# Hand Plane Journey



## sreilly (May 22, 2018)

So after all these years it seems I've been seduced by hand planes. I had the pleasure of being introduced to some very well tuned hand planes recently and my initial thought was why bother when I have both a quality jointer and planer. Then I was able to see and use a few well tuned hand planes and something changed. I looked again at what my father-in-law used to use and thought that I needed something better. They hadn't been used in years and had been sitting in a cardboard box in my dry basement for 16 years and likely they hadn't been used in that many years or more prior. Dad was 3 months shy of 100 when he passed in the winter 2001. While we had many conversations over the years, at that point I had been married to his only daughter for 14 years, and most of those years her parents had lived with us. Off subject but that was a wonderful time for all of us. These were indeed some wonderful people. Unfortunately for me I was so busy with work that we shared precious little time in my shop so I wasn't able to learn from someone I considered a self taught elite woodworker. That I have regretted ever since.

Anyway after Dad hung up his shop apron I inherited his hand tools and was grateful but sincerely didn't see true value in his gift at the time. Even though they might have been humble tools they were certainly capable in the right hands as he had proven many times. And then I took a harder look after reading more about hand planes and their proper use. Now I've read and watched a ton of information on the various types and uses that I've taken a much closer look at what I have. I need to find an iron for a transitional plane and the either make or find a replacement tote for an old Stanley Sargent #409 that I've bought. The usual teardown cleaning, sharpening, adjusting, and so forth will be done to put these back into working order. It's not a distraction rather more an education primer to hand planes.

Any suggestion on sources for parts would be welcomed. I've done a preliminary search and most lead to Ebay listings. Even a source for templates for making the knobs and totes for various vintage planes would be great. I could always try my hand at making one.


----------



## woodknots (Mar 7, 2012)

Steve - I've restored a few hand planes over the years - some days I'll just plane some scrap wood for the sheer pleasure - and boy are they quiet.

I did order some parts packages direct from Stanley years ago - totes, knobs, screws, bolts but I'm not home right now to see where they actually came from. I did find this website that you might be interested in:

Stanley Plane Parts


----------



## Stick486 (Jan 4, 2013)

** Supplied material **

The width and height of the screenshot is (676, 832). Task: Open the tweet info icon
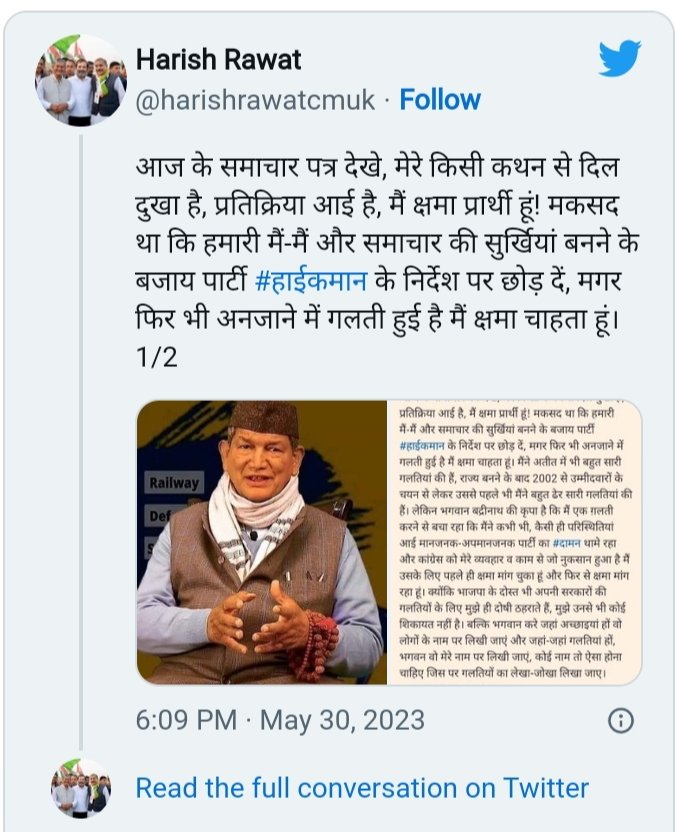pos(620,720)
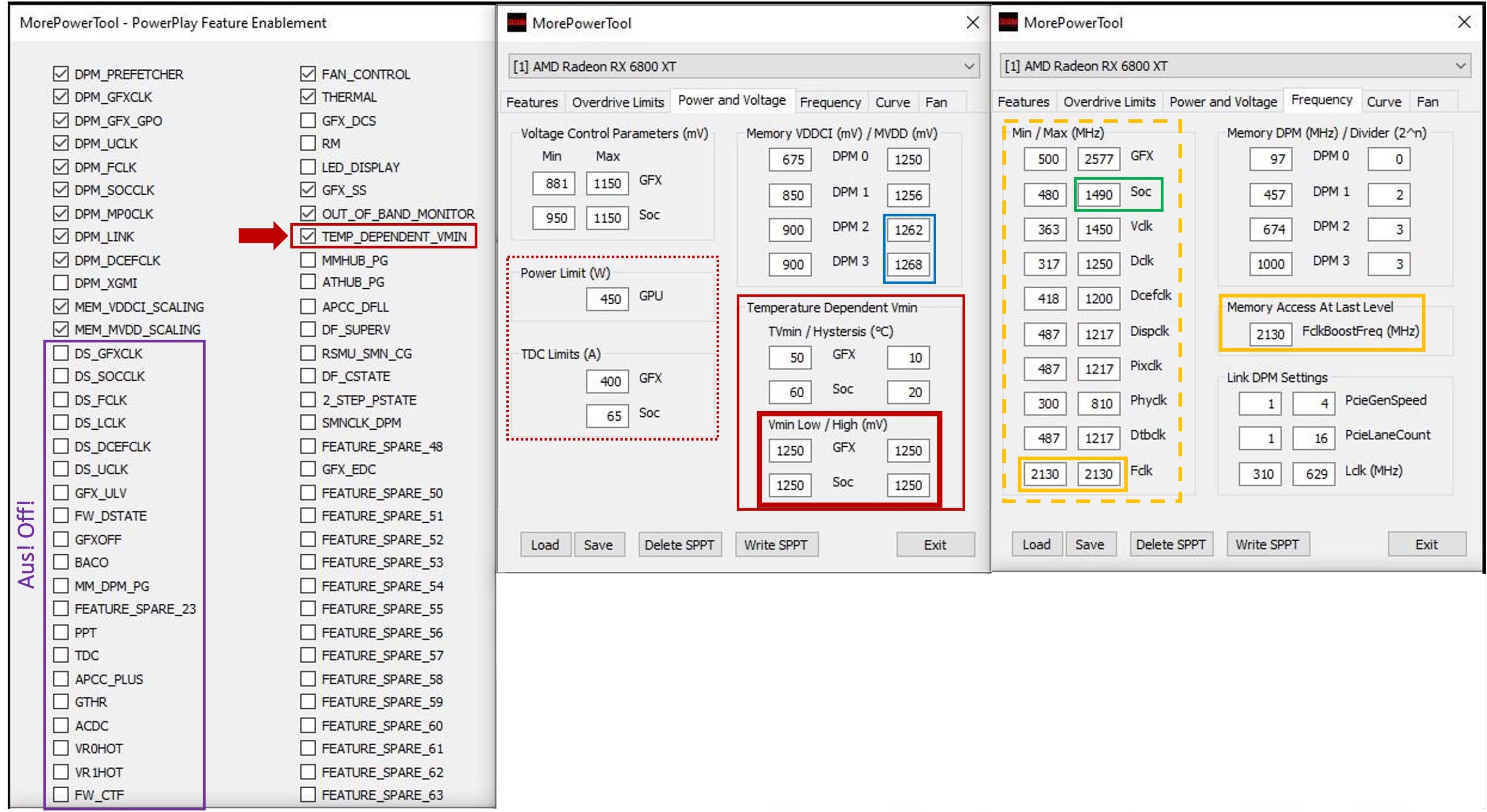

** Tasks for this exercise **
a. Reproduce the part of the hand plane thread that opens with the words containing "## woodknots (Mar" and closes with "are they quiet.".
b. Carry on the hand plane thread from where it stops.
The data is separate from the hand plane thread.

** Per-task answers **
a.
## woodknots (Mar 7, 2012)

Steve - I've restored a few hand planes over the years - some days I'll just plane some scrap wood for the sheer pleasure - and boy are they quiet.

b.
welcome to the awakening Steve...

.


----------



## sreilly (May 22, 2018)

Thanks for the link Vince. Don't know why Google didn't return that when searching for Stanley tote replacements.

Stick,

I should have known you'd have a library for me. A quick glance after just getting home from PT, where's that ice pack, and most looks like material I haven't seen yet. I'd have to say that having flattened the backs and sharpened all my new Narex bench chisels that I think I have that down fairly well. Flattening turned out to being a challenge but then one of the guys at Woodcraft said I was getting to critical. I later found out that just in front of the mouth, along the sides, and probably the heel are the more important places on the sole and the iron itself primarily the last inch or so of the iron where the two cutting edges meet. I do like my DMT DuoSharp plates and as long as they last I'll continue to like them. I did go with a DMT Extra-Extra Coarse plate to take the flat don faster and then progress to the coarse, fine, and then extra fine. I finish off lapping the tools with the compound and a leather strop which is like 15,000 grit. Regardless the bevel gets a fine mirror finish and you can shave the hair on your arm. My only suggestion is if you have a clotting issue don't try this on your arm, get a sheet of paper and see if it's razor sharp. So far I haven't been disappointed.

One term I haven't looked into yet is where they will make a comment about the jappen being say 95%. I have no idea what that refers to.......yet. And no, it wasn't referred to as a Japanese plane. I got the feeling it's something to do with maybe the steel or cast iron condition.


----------



## woodknots (Mar 7, 2012)

Steve - japanning refers to the finish on the body - here's some light reading for you:

https://en.wikipedia.org/wiki/Japanning


----------



## Stick486 (Jan 4, 2013)

> One term I haven't looked into yet is where they will make a comment about the jappen


make that Japanning...

.


----------



## sreilly (May 22, 2018)

As expected, I've been schooled on Japanning now. Seems I came across that term many years ago but like some things it just didn't come up enough to burn into memory. From what I have read so far it appears to have been adapted from the Asian's back in the 16-17th centuries. No wonder I forgot.....interesting reading though. Thanks again guys.


----------



## DesertRatTom (Jul 3, 2012)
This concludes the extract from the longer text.